Why this can be difficult, is that we can only observe so much as therapists for these findings. Some of the markers are subjective. You'll likely notice that patients with signs of central sensitization or a fixation on their MRI findings are so convinced that what you are doing won't help (or will make them worse) that they don't even give the assessment/treatment a chance. This is why it is essential to first thoroughly explain how beneficial the treatment can be and what exactly they should be looking for. Some education of the lack of correlation between pain and imaging findings likely is beneficial as well. Finally, don't be afraid to continue with up to 100 or more repetitions when assessing. Likely, 20 repetitions alone may prove insignificant, but over time the 100 may make a significant change and lead to a more confident result. Be sure to educate your patients on what exactly they should be looking for and don't be too quick to give up!
A recent article was published in the Washington Post discussing the costs of an MRI vs. physical therapy regarding low back pain. Not surprisingly, individuals who were referred directly to physical therapy saved on average $4,793 as opposed to the group requiring an MRI. What are the reasons behind the cheaper costs?
One of the biggest reasons behind the increased costs of an MRI is the patient's fear associated with benign findings.
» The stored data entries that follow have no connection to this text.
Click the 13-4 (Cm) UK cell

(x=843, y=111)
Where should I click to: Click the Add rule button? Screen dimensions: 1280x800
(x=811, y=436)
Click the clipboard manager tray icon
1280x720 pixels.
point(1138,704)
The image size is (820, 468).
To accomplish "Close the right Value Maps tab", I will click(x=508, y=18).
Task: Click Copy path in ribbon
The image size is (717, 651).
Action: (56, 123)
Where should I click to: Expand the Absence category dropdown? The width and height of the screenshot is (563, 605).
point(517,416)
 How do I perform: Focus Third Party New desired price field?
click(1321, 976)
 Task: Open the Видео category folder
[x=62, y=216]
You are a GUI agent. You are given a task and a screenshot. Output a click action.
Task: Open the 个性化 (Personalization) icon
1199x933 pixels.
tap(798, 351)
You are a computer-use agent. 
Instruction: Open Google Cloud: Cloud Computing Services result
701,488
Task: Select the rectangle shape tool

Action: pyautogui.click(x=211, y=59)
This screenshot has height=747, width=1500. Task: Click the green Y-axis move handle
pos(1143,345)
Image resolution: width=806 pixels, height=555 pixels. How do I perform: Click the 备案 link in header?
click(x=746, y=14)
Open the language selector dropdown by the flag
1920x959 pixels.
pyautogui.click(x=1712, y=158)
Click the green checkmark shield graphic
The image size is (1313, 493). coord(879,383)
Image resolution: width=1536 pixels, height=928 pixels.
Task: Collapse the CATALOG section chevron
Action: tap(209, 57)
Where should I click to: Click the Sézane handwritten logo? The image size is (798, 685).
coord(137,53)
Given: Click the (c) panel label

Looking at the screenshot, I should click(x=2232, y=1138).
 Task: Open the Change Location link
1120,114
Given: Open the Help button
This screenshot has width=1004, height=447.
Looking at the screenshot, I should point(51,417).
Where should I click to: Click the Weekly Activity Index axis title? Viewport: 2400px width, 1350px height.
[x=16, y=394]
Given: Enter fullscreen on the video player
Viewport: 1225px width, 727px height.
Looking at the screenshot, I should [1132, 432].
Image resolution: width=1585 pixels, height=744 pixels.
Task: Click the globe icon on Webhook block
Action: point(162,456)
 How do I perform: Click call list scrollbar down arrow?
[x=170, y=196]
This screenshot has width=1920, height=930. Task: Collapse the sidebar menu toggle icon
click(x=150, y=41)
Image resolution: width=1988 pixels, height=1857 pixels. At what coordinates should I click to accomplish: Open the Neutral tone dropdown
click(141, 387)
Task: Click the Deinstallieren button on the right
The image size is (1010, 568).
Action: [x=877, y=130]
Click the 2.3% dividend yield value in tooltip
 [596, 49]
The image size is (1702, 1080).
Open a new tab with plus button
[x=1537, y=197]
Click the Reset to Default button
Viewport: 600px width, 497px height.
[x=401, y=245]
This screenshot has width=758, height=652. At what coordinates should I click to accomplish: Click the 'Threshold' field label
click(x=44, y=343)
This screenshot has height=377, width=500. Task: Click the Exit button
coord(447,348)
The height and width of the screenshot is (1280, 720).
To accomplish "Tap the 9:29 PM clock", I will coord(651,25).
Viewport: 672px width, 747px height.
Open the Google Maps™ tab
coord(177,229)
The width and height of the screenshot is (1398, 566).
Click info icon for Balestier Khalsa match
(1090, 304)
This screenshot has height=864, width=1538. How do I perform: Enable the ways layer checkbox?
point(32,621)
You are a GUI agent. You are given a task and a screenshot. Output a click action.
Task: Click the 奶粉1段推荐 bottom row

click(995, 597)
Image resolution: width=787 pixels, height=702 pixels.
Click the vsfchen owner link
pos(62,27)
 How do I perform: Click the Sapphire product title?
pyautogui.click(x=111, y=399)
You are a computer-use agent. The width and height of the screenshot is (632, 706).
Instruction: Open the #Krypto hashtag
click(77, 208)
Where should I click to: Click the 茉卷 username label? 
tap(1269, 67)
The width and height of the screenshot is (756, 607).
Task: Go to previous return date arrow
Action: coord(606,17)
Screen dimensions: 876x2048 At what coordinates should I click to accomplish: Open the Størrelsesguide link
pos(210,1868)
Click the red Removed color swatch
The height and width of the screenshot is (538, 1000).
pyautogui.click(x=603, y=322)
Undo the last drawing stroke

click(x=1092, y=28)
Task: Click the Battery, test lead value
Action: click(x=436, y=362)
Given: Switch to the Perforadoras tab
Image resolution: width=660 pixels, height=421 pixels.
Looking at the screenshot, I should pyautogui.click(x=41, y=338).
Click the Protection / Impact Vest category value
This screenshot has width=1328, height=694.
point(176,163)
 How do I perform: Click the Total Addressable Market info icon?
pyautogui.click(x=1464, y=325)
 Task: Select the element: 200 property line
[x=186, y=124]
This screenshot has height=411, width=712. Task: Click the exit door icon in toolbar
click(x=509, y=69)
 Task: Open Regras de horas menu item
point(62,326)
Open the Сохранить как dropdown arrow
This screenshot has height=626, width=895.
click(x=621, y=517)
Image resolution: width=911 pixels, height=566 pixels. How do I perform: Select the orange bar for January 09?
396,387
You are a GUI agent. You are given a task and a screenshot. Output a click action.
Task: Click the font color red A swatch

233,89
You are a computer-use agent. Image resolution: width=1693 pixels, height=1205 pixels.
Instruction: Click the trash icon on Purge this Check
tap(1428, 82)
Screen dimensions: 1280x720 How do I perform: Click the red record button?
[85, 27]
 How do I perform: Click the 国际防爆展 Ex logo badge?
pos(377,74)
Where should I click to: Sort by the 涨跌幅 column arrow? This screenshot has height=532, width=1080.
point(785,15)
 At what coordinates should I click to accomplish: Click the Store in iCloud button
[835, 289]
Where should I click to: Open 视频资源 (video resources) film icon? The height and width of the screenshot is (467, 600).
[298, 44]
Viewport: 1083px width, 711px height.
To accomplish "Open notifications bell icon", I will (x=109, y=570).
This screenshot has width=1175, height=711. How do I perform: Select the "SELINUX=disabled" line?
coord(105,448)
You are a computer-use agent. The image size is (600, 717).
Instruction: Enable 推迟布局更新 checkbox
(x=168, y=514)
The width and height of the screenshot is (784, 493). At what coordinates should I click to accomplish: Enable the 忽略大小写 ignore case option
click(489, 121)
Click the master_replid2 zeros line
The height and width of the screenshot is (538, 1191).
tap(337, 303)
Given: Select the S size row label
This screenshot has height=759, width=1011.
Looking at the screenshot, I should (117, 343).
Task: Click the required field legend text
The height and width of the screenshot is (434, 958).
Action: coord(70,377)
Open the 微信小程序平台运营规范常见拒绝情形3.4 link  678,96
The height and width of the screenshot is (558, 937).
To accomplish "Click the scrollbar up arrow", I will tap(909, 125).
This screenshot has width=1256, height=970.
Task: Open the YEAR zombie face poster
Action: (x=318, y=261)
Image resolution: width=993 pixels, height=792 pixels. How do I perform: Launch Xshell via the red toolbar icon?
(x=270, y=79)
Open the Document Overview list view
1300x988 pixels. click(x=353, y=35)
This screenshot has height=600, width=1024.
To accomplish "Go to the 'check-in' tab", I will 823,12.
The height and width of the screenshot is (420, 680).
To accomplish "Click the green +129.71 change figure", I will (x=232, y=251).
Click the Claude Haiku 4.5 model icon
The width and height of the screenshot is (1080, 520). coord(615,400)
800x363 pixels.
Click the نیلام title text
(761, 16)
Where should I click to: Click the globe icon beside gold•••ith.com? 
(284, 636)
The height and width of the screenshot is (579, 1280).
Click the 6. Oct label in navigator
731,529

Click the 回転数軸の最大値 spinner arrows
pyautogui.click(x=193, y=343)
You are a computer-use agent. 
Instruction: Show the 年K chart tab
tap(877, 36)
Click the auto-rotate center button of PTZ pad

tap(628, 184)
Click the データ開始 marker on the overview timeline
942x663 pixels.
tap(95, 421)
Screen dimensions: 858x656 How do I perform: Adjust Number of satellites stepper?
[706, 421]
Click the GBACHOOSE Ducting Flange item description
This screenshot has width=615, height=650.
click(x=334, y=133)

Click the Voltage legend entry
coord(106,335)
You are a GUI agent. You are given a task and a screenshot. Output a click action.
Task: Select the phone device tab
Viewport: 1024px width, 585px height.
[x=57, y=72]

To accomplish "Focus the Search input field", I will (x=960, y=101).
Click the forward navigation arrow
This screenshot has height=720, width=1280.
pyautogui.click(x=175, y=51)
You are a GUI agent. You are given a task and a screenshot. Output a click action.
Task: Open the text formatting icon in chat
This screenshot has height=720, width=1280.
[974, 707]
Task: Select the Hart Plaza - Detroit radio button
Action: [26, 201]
An MRI will detect all 'pathology' of the spine: disc herniations, degenerative disc changes, and more (I use the term 'pathology' lightly because more and more research is confirming that these changes are a natural part of aging). In many instances these findings are not the cause of a patient's pain. As Julie Fritz, PT, PhD points out in the article "most people older than 40 or 50 have it [DDD] to some degree." These previously unknown findings scare patients to seek additional more expensive treatment.
Another reason behind the high amount of referrals for MRI is a physician's financial interest. The article states that the average MRI cost $1000-$1500 and many insurance companies will reimburse the expense. Evidence has shown us that an MRI is not an appropriate intervention for low back pain, unless the patient presents with specific signs and symptoms. As Fritz states "there is a place for advanced imaging. It is just not early in the course of care for most patients."
What can we do?
1) Educate our patients! MRIs continue to be ordered because public perception is still permitting it. We need to educate our patients that an MRI is likely not the solution to their problem. Educate the patient regarding the aging spine. For example, I tell my older patients that disc degeneration is extremely common and that these changes can be thought of as internal gray hair. They are an inward sign of aging. Additionally, I educate them that benign changes are common in healthy individuals as well. One's acute episode of pain was likely not due to chronic arthritic changes.
2) Educate yourself. A key component of my residency training at the Harris Health System was pain science education. We spent several lecture sessions discussing the relationship between our patient's symptoms and their MRI/X-ray findings. As a profession, we now know more about the brain and it's response to pain than ever before. Make sure you are staying on top of the literature regarding the benefits and risks of imaging.